Tuesday, January 31, 2012

Dying to Tell You using a Microwave

I've been doing a bit of fabric dying lately.  I just love the colors.This past saturday, ASG Los Angeles had a silk dying workshop with Audry Durnan. Everyone had fun.
We started with 1-22 yards of silk chiffon for each  (www.DharmaTrading.com has all the supplies you need if you wanted to try this at home  --- and I recommend that you try this at home).  We finger gathered the chiffon, tied with string (kite string works well) and/or rubberbands, and then twisted the chiffon very tight. So tight that it coiled up on itself.
It helps if you have another person to hold one end while you twist.  If you don't have a "helper", then you can use a doorknob to anchor one end of your chiffon to.  We used acid dyes purchased from Dharma. My understanding is that these dyes are safe and not toxic.  We used three colors for each fabric (you can use more or less depending on the results).  After the fabric is twisted tightly and tied, you add your color using a turkey baster.  Make sure you saturate the twisted fabric well. and get it in all the knots, twists, and turns.  Keep in mind that the colors will run and that you will have several colors when done.

After the color is added, put your twisted and colored fabric into a zip lock bag and sprinkle with a bit of vinegar and water and let it set for about 5 mins.  After your  fabric is done "marinating" in the vinegar, take the bag with the fabric and pop it into a microwave oven.  Make sure the bag is not completely sealed and it has about 3" of breathing room.  Put the microwave on high for 3 mins.  Be sure you use a "spare" microwave, and not one for using food.  Not sure how safe the dye vapors are for food prep after you're done dying fabric.  When the fabric is done "cooking", open the oven and give it a few mins to cool.  Take the bag out, and open it all the way and let it cool a bit more.  After it is cool enough to handle, take to the sink, cut the ties and bands off, untwist and rinse using cold/cool water.

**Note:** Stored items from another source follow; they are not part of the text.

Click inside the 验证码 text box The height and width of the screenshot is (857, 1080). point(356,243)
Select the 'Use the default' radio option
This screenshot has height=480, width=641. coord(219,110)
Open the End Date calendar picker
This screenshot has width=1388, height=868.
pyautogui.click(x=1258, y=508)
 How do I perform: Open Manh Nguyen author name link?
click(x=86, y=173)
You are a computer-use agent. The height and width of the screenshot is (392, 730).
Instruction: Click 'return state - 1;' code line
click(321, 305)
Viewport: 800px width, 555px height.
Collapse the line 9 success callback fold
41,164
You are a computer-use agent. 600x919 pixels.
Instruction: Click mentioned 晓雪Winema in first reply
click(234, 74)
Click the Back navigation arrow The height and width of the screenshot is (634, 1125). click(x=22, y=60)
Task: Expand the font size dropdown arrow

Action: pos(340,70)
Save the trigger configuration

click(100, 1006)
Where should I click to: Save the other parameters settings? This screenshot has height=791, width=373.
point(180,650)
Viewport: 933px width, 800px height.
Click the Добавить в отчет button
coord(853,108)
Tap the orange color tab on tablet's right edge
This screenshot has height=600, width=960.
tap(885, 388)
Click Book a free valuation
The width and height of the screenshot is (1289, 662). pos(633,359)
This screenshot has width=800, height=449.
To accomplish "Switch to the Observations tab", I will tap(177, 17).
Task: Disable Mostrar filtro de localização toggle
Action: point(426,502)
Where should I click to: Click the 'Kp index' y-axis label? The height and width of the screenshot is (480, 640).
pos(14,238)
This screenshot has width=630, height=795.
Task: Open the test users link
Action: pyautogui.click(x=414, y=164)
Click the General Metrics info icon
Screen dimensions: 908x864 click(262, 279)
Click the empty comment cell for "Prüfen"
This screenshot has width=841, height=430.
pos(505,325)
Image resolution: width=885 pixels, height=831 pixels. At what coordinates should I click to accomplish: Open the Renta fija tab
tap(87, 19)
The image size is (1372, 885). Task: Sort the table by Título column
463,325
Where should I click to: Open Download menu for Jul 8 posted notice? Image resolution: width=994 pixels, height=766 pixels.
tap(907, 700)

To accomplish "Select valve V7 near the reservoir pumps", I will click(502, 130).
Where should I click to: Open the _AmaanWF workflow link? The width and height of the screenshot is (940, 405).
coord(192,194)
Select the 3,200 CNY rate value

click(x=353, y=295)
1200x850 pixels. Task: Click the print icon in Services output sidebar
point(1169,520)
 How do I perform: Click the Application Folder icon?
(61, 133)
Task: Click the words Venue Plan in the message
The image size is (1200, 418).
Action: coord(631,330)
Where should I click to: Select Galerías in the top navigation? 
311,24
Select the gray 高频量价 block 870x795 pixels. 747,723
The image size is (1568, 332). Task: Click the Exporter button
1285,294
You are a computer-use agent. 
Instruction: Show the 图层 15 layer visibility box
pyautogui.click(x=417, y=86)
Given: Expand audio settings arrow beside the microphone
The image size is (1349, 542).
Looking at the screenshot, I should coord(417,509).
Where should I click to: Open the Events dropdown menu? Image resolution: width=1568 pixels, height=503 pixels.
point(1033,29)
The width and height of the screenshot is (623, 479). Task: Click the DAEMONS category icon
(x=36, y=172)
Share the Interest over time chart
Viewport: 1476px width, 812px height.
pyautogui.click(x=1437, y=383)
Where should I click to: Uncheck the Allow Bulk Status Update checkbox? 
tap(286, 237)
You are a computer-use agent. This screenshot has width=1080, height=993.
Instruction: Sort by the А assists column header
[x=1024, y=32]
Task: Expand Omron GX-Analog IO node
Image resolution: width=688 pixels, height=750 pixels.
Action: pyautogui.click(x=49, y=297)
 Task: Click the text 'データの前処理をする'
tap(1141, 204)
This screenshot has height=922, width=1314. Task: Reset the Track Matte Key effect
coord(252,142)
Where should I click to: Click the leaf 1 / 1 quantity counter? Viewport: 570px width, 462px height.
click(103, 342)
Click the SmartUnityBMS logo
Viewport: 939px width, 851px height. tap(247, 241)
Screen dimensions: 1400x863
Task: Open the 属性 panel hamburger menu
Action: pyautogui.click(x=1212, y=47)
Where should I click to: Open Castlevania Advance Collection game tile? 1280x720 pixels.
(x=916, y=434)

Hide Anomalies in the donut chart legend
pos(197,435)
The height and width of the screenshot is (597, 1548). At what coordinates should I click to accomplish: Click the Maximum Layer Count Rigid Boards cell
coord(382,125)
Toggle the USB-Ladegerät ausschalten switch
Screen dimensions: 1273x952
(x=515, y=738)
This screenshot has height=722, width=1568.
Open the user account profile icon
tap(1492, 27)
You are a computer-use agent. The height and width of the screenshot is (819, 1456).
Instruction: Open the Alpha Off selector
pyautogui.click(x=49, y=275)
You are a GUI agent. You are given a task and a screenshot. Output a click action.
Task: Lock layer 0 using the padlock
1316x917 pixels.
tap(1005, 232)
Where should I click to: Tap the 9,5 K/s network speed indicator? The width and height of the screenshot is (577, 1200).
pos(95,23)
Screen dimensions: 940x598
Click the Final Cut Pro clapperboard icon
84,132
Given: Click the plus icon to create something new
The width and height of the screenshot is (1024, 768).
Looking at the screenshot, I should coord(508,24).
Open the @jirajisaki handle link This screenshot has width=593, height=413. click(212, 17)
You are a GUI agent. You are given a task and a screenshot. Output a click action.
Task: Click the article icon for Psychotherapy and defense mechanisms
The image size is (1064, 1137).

After it is rinsed and open, wring it in a towel to get a bit more water out and then run an iron over it to set the color a bit more.

Then place it in the sun or someplace to dry.  Silk chiffon will dry quick.  You are now done and can admire your work and all the beautiful colors!
For the pink on the left, I used fushia, yellow, and cherry red.  The next was sky blue, turquoise, and brown.  Next was fushia, turquoise, and yellow.  The far right is violet, brown, and yellow.

Thursday, January 26, 2012

Early Spring Cleaning

I have not sewn anything... nothing... so far this year (ok, it's still January, but in a normal year, I would have sewn several things by now).  I think this is a first for me!   What have I been doing?  Cleaning, sorting, organizing, purging!  I think for the past 7 years (I had a fire in 2005 and HAD to clean)  I've been adding and collecting sewing items which means stuffing, stashing.... ok hording, and was feeling stifled with all the *stuff*!  So, my friend Kathi, emailed me her excel template and I starting going through my fabric, pile by pile, bin by bin, closet by closet.  If I didn't love it, the fabric went to the garage where it will be on its way to the Boys and Girls Club where ASG Los Angeles members mentor and teach sewing.  I think there are at least 10 boxes in the garage so far.

I pulled out all the fabric, measured and counted and sorted it.  I have over 700 yards that I'm keeping and 6 more bins to sort through. Those bins are in the guest room, so I may hold off on those until I finish the sewing room.   After I finished my fabric "cleansing", I almost stopped, but then thought, I really need to go through the closet in the sewing room where there are receipts, bills, photos, *stuff*, and supplies for other hobbies.  If I didn't sort it now, it would probably be another 7 years before I thought about it again.  So, I dove in, sorted, organized, purged, and shredded.  I then went to Target and bought new shelves, plastic shoe boxes, and bins and re-organized.  I have 1 last cabinet to go through... but I see the light at the end of the tunnel... at least in the sewing room.

What have I learned?  I have enough zips, buttons, interfacing, buckles, batting, fabric, thread, and supplies for at least the next 10 years!